Our track around Australia - Courtesy of Following Sea

We have now been in Australia for just over thirty-three months and 20,000 nautical miles. Most of it, we have loved, including many of the friendly characters we have met along the way. It is a vast and beautiful country and the people who live here really are some of the world’s luckiest. I don’t think we could have spent the last almost three years in a better place.

Australia is so varied that it is hard to pick our favorite parts of it. On our short list would be Lord Howe Island, Tasmania, the Recherche Archipelago (on the southern WA coast) and, of course, the Kimberley region.
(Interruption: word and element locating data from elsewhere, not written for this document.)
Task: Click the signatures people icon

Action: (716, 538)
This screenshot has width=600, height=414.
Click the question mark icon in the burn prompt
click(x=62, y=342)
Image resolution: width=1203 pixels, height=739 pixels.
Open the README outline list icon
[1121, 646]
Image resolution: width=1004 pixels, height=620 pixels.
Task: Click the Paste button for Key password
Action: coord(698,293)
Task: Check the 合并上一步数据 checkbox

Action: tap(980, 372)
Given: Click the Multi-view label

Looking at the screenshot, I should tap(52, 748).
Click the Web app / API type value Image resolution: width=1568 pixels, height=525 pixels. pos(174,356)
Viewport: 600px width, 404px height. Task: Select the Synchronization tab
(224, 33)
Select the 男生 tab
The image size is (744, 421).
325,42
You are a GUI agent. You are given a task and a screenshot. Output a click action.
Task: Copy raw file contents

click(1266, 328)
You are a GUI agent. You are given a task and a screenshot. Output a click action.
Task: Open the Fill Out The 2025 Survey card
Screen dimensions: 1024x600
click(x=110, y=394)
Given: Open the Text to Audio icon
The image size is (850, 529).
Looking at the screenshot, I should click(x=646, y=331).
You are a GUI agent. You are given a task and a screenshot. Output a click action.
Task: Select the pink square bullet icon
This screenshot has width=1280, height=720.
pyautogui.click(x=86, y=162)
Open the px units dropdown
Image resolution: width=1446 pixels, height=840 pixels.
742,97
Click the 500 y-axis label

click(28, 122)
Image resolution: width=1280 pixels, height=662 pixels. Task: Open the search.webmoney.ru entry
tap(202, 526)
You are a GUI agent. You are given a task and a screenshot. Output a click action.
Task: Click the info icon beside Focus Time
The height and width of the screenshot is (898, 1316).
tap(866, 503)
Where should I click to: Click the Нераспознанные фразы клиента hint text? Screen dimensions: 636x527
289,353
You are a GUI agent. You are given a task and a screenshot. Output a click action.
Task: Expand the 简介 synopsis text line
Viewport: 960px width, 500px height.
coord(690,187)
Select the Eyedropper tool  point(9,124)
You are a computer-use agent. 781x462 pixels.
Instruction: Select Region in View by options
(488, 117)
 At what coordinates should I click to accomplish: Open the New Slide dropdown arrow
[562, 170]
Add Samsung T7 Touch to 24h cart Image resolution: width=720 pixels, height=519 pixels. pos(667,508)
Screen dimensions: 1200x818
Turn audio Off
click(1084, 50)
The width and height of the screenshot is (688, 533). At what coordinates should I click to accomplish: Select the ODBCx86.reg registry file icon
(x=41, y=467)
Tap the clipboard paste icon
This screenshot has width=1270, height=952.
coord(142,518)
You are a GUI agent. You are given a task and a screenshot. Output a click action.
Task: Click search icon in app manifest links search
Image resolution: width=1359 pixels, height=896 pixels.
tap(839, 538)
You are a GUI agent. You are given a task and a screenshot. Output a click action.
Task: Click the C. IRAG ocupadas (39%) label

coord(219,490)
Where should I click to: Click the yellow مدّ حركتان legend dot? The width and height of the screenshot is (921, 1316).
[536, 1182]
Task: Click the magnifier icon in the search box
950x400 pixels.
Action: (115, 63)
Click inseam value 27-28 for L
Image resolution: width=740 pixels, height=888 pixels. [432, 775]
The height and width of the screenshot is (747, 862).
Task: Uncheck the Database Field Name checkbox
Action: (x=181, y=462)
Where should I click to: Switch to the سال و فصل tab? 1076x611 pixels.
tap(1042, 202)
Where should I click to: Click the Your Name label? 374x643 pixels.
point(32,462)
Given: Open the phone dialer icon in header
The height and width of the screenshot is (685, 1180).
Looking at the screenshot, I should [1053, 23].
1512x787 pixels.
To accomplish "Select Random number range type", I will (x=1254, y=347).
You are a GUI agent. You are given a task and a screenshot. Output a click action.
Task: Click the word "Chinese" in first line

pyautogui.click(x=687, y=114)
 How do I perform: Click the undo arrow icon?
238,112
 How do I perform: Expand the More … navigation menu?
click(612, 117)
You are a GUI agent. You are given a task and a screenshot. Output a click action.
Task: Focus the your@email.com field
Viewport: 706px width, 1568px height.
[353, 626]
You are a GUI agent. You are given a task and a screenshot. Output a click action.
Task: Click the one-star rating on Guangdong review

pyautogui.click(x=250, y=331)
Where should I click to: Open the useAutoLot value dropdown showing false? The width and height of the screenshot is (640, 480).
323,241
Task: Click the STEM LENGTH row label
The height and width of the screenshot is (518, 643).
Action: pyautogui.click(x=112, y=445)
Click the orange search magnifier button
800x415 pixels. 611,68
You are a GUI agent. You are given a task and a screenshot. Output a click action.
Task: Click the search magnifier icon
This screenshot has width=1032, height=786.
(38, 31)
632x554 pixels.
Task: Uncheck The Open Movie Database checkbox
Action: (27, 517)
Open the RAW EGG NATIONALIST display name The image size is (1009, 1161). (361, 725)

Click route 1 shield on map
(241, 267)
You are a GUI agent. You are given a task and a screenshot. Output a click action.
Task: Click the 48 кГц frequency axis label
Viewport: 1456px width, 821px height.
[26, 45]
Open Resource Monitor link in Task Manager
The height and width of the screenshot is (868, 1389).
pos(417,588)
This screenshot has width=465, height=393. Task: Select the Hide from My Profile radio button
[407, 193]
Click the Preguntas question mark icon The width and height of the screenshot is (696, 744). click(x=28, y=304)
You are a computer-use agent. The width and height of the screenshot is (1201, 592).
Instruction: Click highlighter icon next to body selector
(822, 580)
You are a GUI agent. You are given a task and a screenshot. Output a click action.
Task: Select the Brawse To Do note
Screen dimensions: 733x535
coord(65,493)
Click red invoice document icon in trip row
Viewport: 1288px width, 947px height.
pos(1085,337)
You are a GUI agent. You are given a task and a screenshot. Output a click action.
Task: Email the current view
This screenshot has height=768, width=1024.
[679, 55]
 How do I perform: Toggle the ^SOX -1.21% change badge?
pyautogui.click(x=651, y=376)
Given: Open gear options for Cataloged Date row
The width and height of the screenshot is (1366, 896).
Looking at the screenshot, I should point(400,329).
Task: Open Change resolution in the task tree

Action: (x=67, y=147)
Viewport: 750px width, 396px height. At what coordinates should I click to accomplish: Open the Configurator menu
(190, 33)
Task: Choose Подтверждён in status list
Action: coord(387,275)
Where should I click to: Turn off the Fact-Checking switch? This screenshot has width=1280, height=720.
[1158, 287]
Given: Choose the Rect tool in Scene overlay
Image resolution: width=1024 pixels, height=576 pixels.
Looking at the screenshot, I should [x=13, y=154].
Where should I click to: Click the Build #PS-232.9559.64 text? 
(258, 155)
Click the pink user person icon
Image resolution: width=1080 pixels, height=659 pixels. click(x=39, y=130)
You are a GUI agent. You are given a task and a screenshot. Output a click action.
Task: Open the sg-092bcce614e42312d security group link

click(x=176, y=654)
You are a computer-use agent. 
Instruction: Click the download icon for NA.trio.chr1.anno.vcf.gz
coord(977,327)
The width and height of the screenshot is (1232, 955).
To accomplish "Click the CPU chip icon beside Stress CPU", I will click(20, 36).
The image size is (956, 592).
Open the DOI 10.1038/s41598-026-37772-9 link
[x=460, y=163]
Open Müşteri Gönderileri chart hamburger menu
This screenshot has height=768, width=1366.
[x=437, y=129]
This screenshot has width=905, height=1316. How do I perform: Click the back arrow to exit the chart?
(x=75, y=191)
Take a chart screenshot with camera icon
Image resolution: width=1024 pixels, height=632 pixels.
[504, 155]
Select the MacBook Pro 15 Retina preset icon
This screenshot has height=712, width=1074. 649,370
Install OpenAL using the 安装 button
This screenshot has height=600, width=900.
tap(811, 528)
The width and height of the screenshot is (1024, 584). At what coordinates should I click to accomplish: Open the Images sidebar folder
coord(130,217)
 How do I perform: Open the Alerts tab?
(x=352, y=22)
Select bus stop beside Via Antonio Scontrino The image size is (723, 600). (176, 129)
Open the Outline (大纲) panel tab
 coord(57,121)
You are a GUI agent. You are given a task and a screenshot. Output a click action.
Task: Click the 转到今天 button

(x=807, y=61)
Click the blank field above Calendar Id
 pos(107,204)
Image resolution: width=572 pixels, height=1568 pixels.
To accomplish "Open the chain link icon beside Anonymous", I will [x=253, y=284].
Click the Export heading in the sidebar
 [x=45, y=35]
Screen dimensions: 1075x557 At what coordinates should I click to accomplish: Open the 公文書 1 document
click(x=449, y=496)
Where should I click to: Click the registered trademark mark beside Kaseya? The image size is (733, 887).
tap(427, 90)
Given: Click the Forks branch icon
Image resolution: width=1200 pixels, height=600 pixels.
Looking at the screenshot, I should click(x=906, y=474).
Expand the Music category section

To be fair, most of Australia is pretty amazing in one way or another. It would be pretty hard to go wrong picking places to visit here with a dartboard and a map. We have been so fortunate to see so much of the continent’s outline from our own floating home - except for the Tweed Head bar; we are happy to never see that place again.

[Maryanne]Australia - We’ve had an amazing time. Thanks for the memories!!!

We depart on Tuesday to start crossing the Indian Ocean - THANK YOU to all the many people we met along the way and the MANY kindnesses you have gifted us. It's tough to leave.

Wineries, whales, wombats, and lots of other wildlife. Snorkelling, sunsets, caves, cities, beaches, its all been marvelous. What a wonderful place!

Begonia has spent 2 years and 9 months in Australia, we circumnavigated with the boat and the boat has seen JBT, Lord Howe Island, NSW, NT, QLD, South Australia, Tasmania (3 times), Victoria, and WA (including the Kimberley).

That’s 213 separate anchorages, 2 careenings (both times in NT), 2 paid wall/dock, 6 free docks, 15 Marinas, 4 paid mooring balls, 39 free moorings, 2 private mooring balls (many thanks!) and 2 different boat yards (both in QLD).

Additionally we took a few side trips by car to see the ACT, and numerous national parks.